→ **Your goal**
Reproduce each of the rows below verbatim, with no change to any character.

[Part of a data file]
=======

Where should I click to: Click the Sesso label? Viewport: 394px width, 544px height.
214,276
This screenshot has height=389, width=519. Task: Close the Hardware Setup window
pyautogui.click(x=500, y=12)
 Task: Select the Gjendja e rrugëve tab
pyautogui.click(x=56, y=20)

=======

→ **Exercise answer**
Where should I click to: Click the Sesso label? Viewport: 394px width, 544px height.
214,276
This screenshot has height=389, width=519. Task: Close the Hardware Setup window
pyautogui.click(x=500, y=12)
 Task: Select the Gjendja e rrugëve tab
pyautogui.click(x=56, y=20)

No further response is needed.